------ DATA FOR ANALYSIS ------

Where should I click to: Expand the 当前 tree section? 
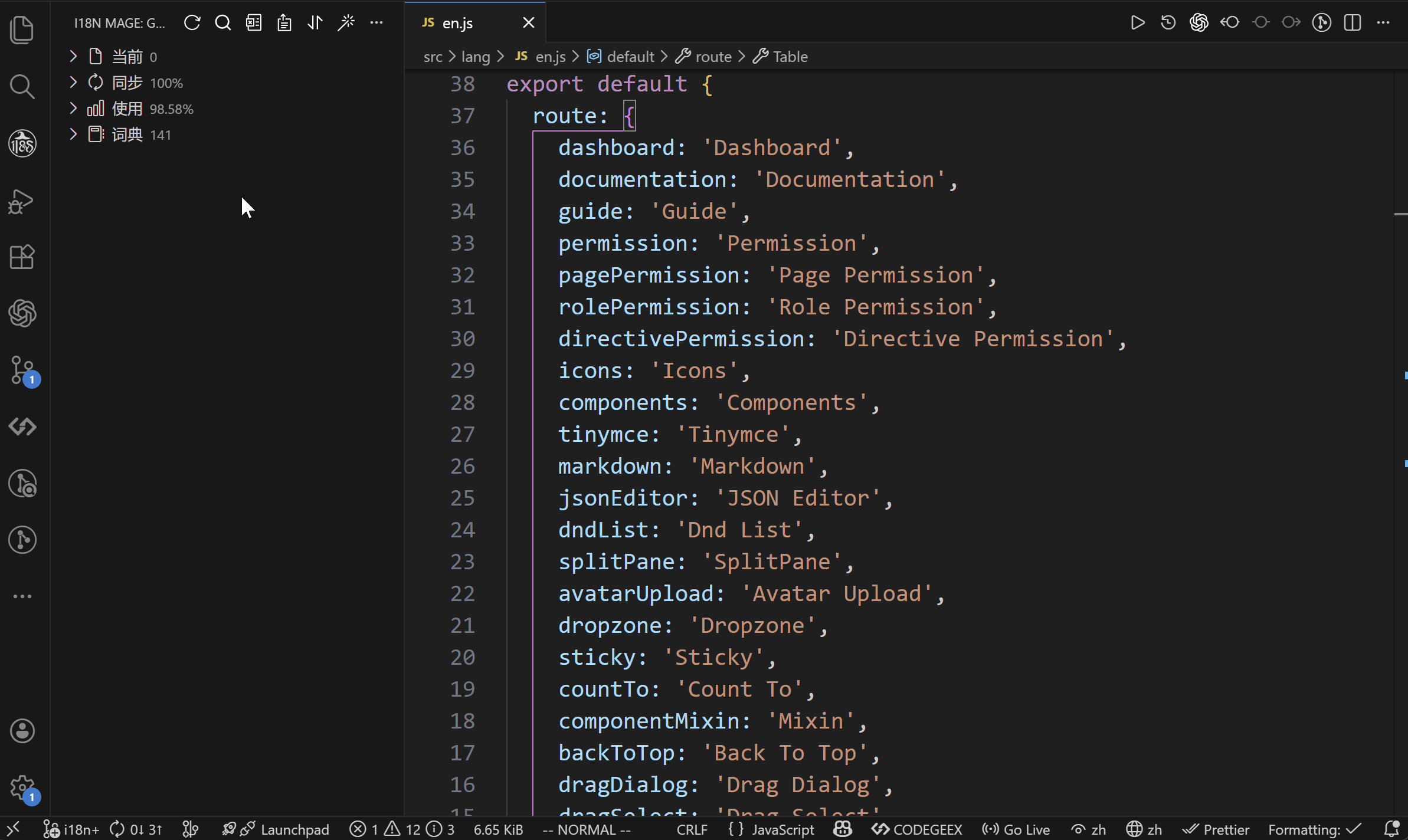tap(73, 57)
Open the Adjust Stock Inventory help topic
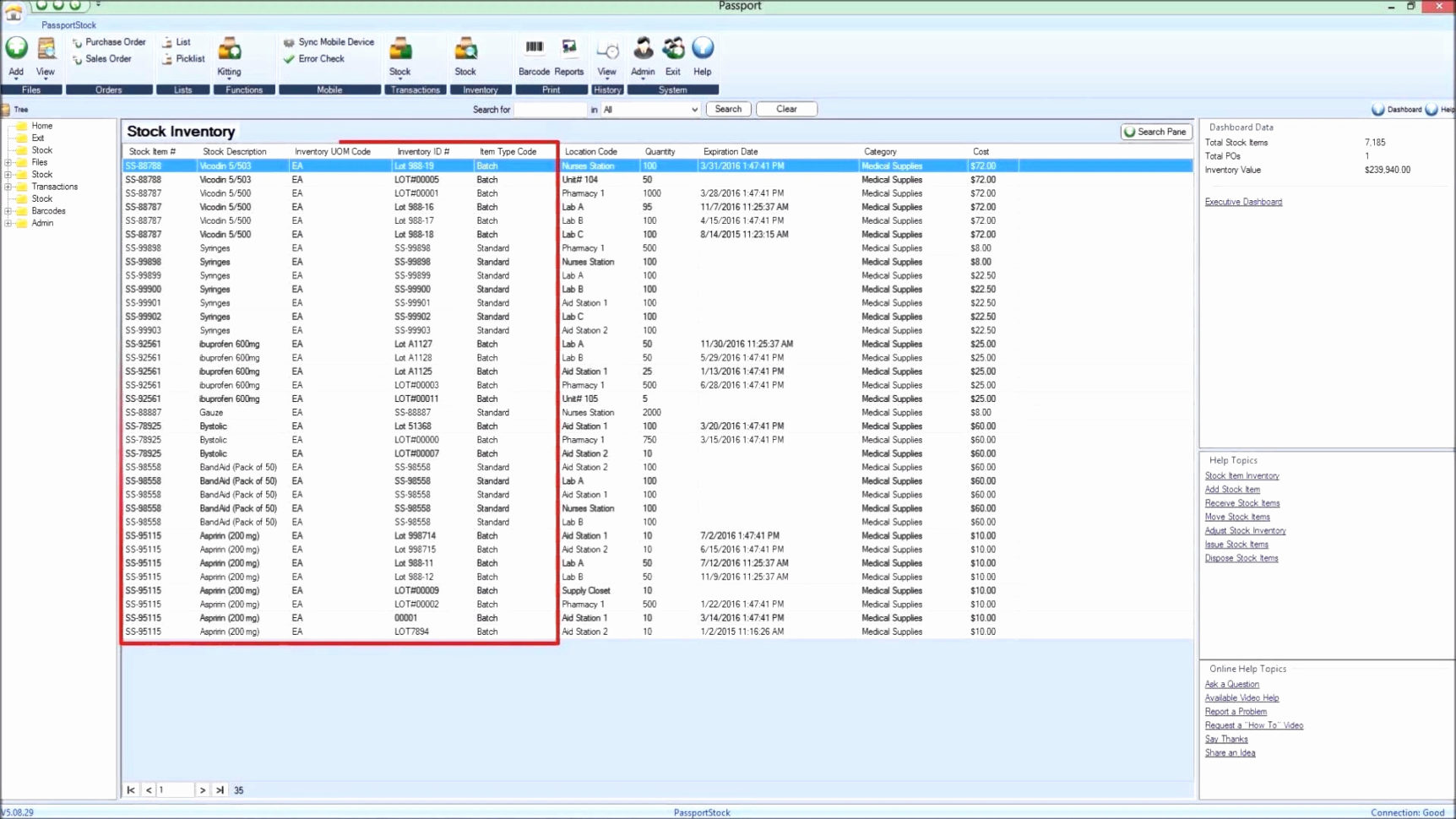This screenshot has height=819, width=1456. pos(1245,530)
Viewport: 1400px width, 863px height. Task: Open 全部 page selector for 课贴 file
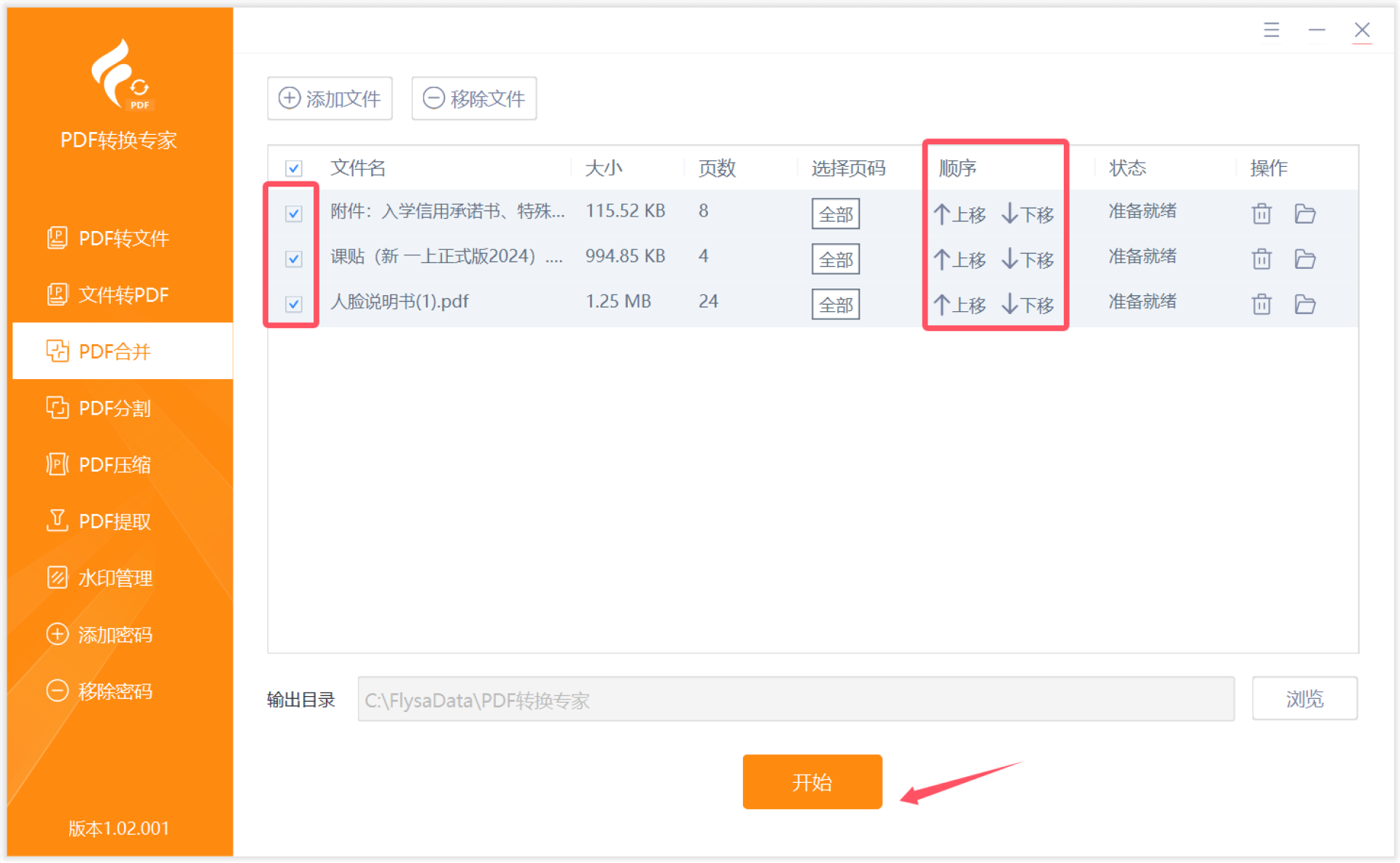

------

*ABOUT THIS TASK*.
Your answer should reproduce every line of the data verbatim and include no images.

*TASK RESULT*.
Where should I click to: Expand the 当前 tree section? 
tap(73, 57)
Open the Adjust Stock Inventory help topic
This screenshot has height=819, width=1456. pos(1245,530)
Viewport: 1400px width, 863px height. Task: Open 全部 page selector for 课贴 file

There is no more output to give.